By some estimates generative artificial intelligence infrastructure investments are 10 times the revenue currently generated by those investments.
Perhaps the good news is that costs of deriving inferences (using generative AI) appear to be dropping sharply, and value could be surfacing.
Generative artificial intelligence reduces document parsing times for Flexport, a logistics company that has to process shipping contracts and bills of lading, reducing the time spent by as much as 80 percent, according to the firm’s engineering director. That matters as end user firms will have to justify their spending on GenAI.
As expensive as generative artificial intelligence models have been to create, train and use to derive inferences, costs are coming down, as one would expect for any digital technology. Inference costs, for example, have dropped dramatically over the last year, according to the State of AI Report 2024.
source: State of AI 2024
source: State of AI 2024
Up to this point, it has generally also been true that model accuracy also has been directly related to model size, while model size is directly related to infrastructure (compute capability) cost.
But developers seem to be discovering that output can be achieved using smaller models, which should, in turn, reduce the cost of creating models.
Study/Report | Date | Publisher | Key Conclusion |
Mistral 7B release | 2023 | Mistral AI | Mistral 7B outperforms Llama 2 13B on most benchmarks despite being almost half the size, demonstrating the effectiveness of smaller, more efficient models1. |
Phi-2 release | 2023 | Microsoft | The 2.7B parameter Phi-2 model matches or outperforms larger models like GPT-3.5 on various benchmarks, showcasing the potential of smaller, well-trained models2. |
TinyLlama release | 2024 | TinyLlama Team | TinyLlama, a 1.1B parameter model, achieves performance comparable to Llama 2 7B on certain tasks, highlighting the efficiency of compact models3. |
Gemma release | 2024 | Google | Gemma 2B and 7B models demonstrate strong performance relative to their size, competing with larger open-source models in various benchmarks4. |
RMKV-x060 release | 2024 | RMKV Team | The model, with only 1.6B parameters, shows competitive performance against much larger models, emphasizing the potential of efficient architectures5. |
Smaller models also mean it is possible to run GenAI on edge devices, rather than having to process data remotely, which opens up new possibilities for use cases, including voice interaction; language translation; image recognition; device anomaly detection; transportation and security, for example.

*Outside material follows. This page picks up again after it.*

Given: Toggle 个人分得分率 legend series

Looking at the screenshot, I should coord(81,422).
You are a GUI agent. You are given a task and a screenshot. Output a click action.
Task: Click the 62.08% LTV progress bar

Any use case requiring low latency, low energy consumption, lower processing cost or higher security might benefit from on-board edge processing.
Training costs also have been declining since 2020.

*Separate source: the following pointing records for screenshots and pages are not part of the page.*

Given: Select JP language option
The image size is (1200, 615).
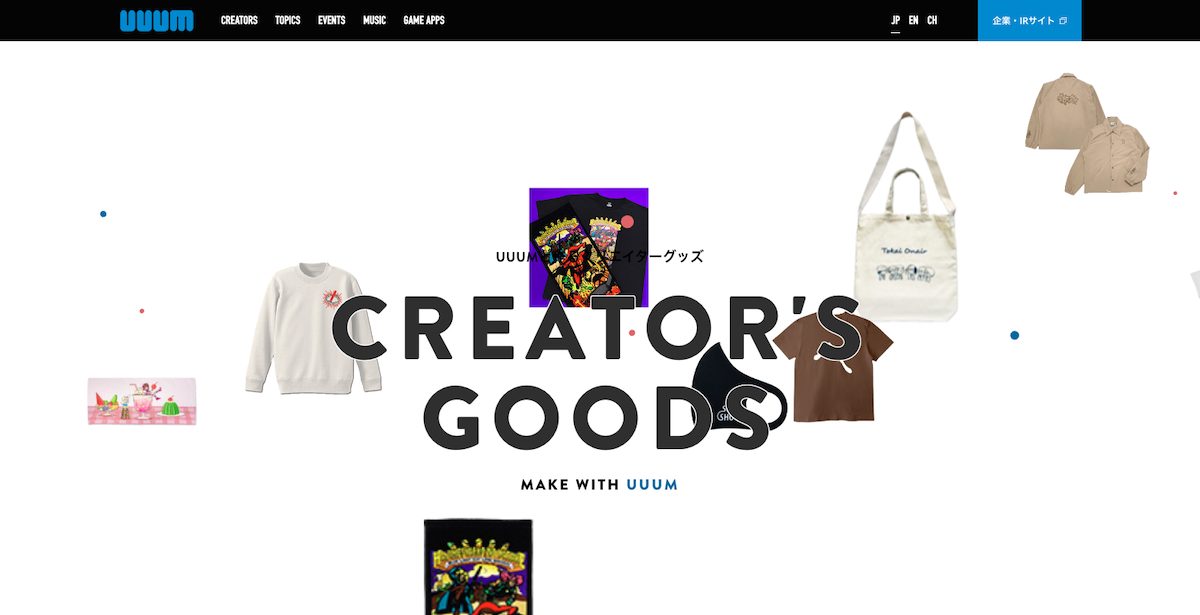Looking at the screenshot, I should (x=895, y=20).
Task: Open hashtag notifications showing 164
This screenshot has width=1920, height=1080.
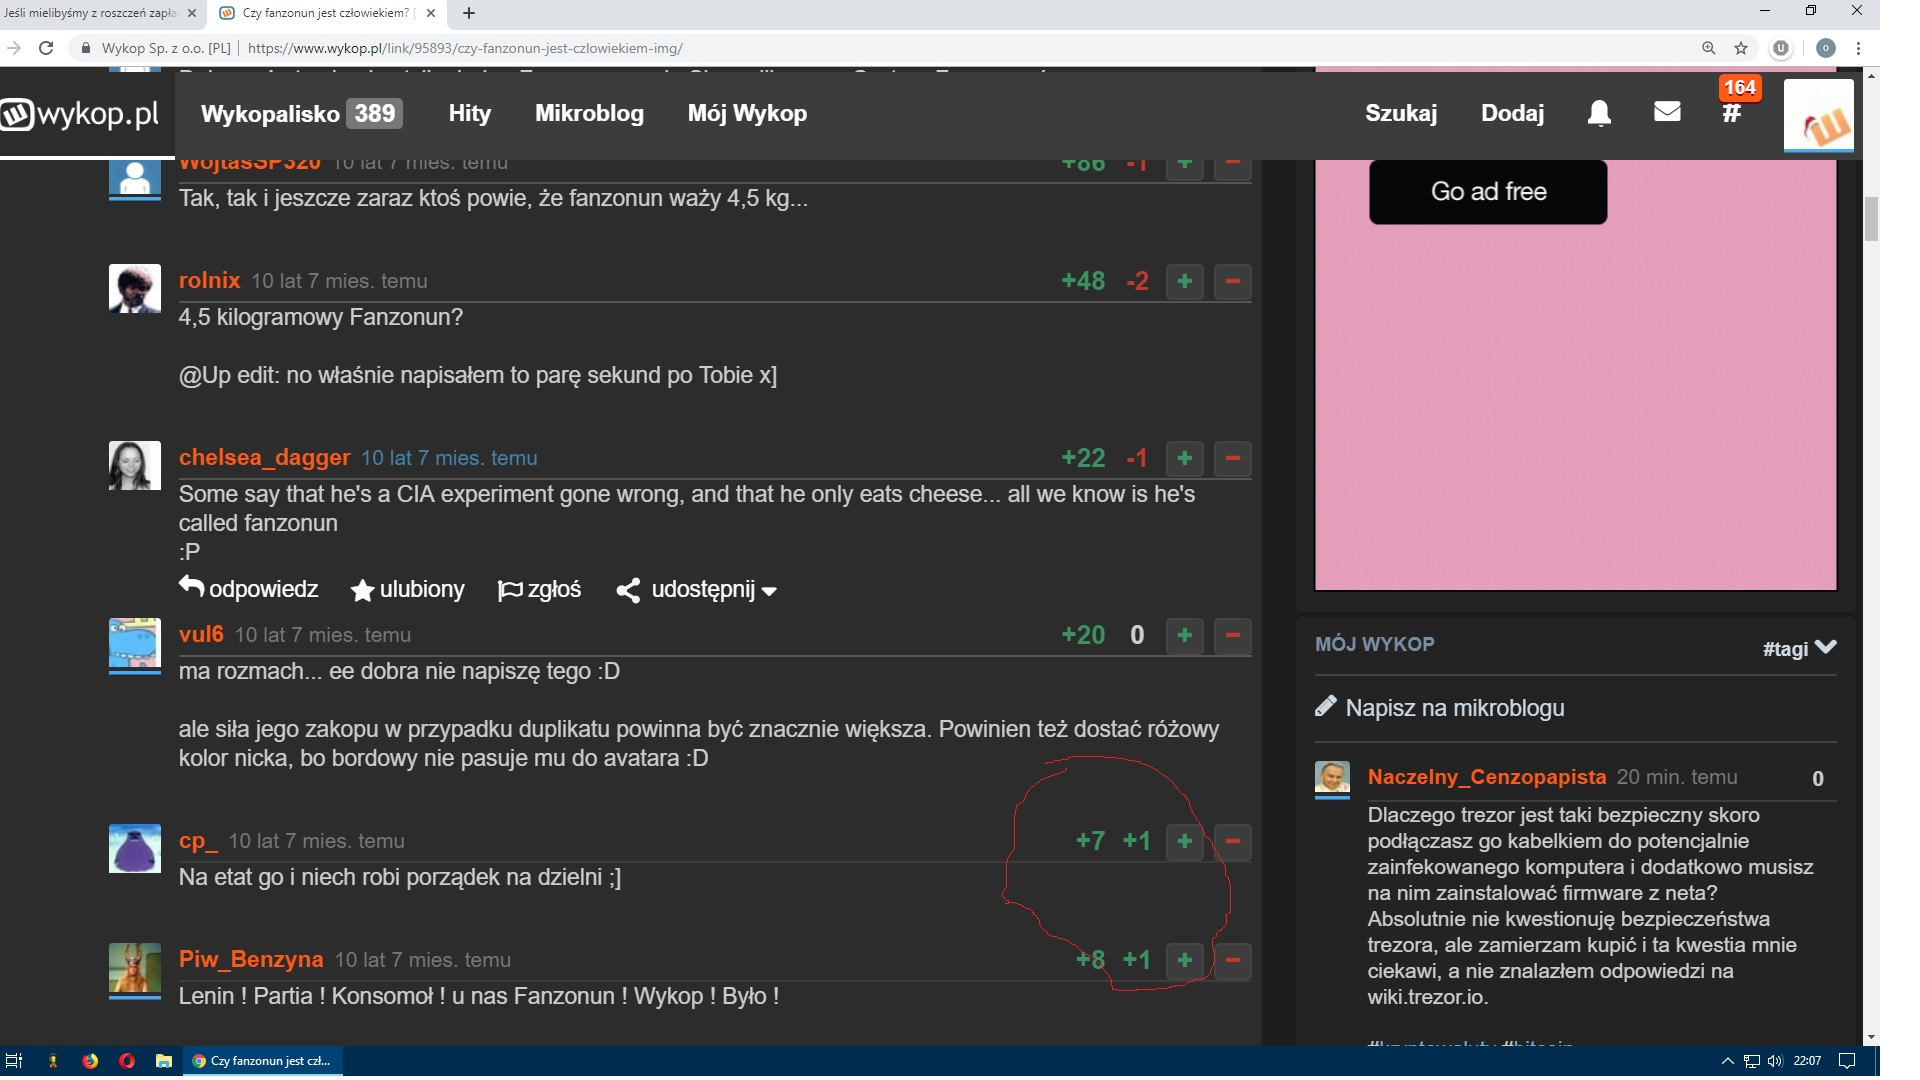Action: point(1732,112)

Study/Report Name | Date | Publishing Venue | Key Conclusion |
GPT-4o mini release | 2024 | OpenAI | GPT-4o mini offers a 60% cost reduction compared to ChatGPT 3.5 Turbo, making generative AI more affordable for developers. |
Llama 3.1 release | 2024 | Meta | Llama 3.1 provides open-source language models rivaling proprietary ones, offering a cost-effective alternative for businesses. |
Mistral Large 2 release | 2024 | Mistral AI | Mistral Large 2 offers a more powerful open-source model, providing another cost-effective option for generative AI implementation. |
AI Cost Savings Report | 2024 | Virtasant | While current operational costs for generative AI are high, true cost savings are expected to emerge as companies optimize usage and technology improves. |
Generative AI 2023 Report | 2023 | AI Accelerator Institute | Although cost savings weren't a primary driver of generative AI adoption (only 1.2% of respondents), efficiency gains (26.7%) suggest potential for indirect cost reductions. |
And it might be fair to note that much of the AI infra investment is heavy because it requires expensive servers and other physical assets. It's more akin--on one hand--to building roads, dams, bridges and airports than writing code to create software applications. The payback periods therefore will be longer.
On the other hand, AI infra investments also are akin to venture capital: high stakes investments in uncertain ventures.
The concern some seem to have is that there will not be a payback at all, or a near-term payback. Such questions cannot be definitively answered at the moment.
What does seem more likely is that, eventually, at least a few big winners will be produced. So many of the investments might mimic venture capital returns overall: a few big winners; some breakeven bets and some that actually lose money.